Une introduction permettrait de donner de la liquidité aux investisseurs, de consolider la crédibilité institutionnelle du groupe et de tester la solidité de cette valorisation face à des actionnaires publics beaucoup plus sensibles aux revenus récurrents, aux coûts d’infrastructure et à la visibilité sur les marges. En d’autres termes, Wall Street pourrait bientôt devoir arbitrer non plus une promesse, mais une équation financière complète.

Le marché de l’IA entre dans l’ère des mastodontes

L’annonce du 28 mai 2026 marque un basculement. Anthropic n’est plus un prétendant de très haut niveau face à OpenAI ; c’est une entreprise que les investisseurs évaluent comme un actif systémique de l’ère IA. Le duel entre les deux groupes quitte le seul registre technique pour devenir un affrontement de bilans, de capacité d’investissement et, bientôt peut-être, de discipline boursière.
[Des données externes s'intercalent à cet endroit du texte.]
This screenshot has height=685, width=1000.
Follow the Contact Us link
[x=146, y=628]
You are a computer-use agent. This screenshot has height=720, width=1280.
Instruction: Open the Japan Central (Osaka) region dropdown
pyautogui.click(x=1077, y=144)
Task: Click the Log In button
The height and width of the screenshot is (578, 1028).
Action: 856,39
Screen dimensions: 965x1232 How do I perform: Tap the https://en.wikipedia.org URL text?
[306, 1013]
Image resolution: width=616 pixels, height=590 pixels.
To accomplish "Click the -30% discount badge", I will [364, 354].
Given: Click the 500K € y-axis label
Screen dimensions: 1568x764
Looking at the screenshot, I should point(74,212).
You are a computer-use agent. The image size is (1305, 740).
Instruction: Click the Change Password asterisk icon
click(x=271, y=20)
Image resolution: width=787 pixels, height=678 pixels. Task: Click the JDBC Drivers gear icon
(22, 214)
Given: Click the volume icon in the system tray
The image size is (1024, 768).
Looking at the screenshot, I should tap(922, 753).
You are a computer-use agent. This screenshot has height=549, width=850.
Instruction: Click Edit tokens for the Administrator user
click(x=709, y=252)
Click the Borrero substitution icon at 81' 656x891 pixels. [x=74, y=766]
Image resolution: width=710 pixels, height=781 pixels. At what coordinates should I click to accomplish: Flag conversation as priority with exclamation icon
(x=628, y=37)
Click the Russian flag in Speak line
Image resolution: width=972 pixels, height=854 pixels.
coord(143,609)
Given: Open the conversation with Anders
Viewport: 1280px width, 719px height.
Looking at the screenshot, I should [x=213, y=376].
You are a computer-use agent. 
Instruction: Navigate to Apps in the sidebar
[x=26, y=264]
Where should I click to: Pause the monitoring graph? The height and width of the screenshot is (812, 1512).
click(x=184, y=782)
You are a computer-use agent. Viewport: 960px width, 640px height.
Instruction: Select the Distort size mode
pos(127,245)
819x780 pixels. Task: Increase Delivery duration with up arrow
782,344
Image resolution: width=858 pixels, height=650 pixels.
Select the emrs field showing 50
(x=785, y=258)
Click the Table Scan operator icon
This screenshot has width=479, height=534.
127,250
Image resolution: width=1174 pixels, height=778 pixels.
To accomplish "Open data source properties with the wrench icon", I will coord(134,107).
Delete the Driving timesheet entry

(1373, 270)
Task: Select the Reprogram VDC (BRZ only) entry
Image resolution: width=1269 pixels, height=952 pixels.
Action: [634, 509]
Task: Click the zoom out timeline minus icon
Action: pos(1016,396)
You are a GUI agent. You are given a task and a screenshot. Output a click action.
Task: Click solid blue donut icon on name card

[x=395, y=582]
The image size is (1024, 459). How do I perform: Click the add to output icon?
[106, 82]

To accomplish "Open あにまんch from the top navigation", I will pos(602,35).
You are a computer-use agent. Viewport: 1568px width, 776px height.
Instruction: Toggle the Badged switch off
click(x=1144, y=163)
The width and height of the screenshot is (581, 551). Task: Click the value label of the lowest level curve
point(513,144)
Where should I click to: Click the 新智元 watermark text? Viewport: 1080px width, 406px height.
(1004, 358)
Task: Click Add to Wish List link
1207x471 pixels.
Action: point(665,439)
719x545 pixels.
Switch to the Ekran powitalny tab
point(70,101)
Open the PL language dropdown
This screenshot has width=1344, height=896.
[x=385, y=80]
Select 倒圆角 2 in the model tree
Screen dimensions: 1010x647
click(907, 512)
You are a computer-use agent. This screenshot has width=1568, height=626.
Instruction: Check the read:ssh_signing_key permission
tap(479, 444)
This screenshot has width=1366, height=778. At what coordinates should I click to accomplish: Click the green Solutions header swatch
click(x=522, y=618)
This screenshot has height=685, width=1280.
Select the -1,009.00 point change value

La suite se mesurera sur des indicateurs très concrets : volumes de calcul déployés, vitesse d’amélioration de Claude, croissance des revenus entreprises, signature de nouveaux partenariats d’infrastructure et, surtout, capacité à transformer une valorisation de 965 milliards de dollars en trajectoire économique crédible. Le prochain jalon attendu est désormais évident : soit une accélération visible de la monétisation, soit l’ouverture d’un chemin vers la Bourse qui dira si le marché public valide, ou non, cette nouvelle échelle de prix.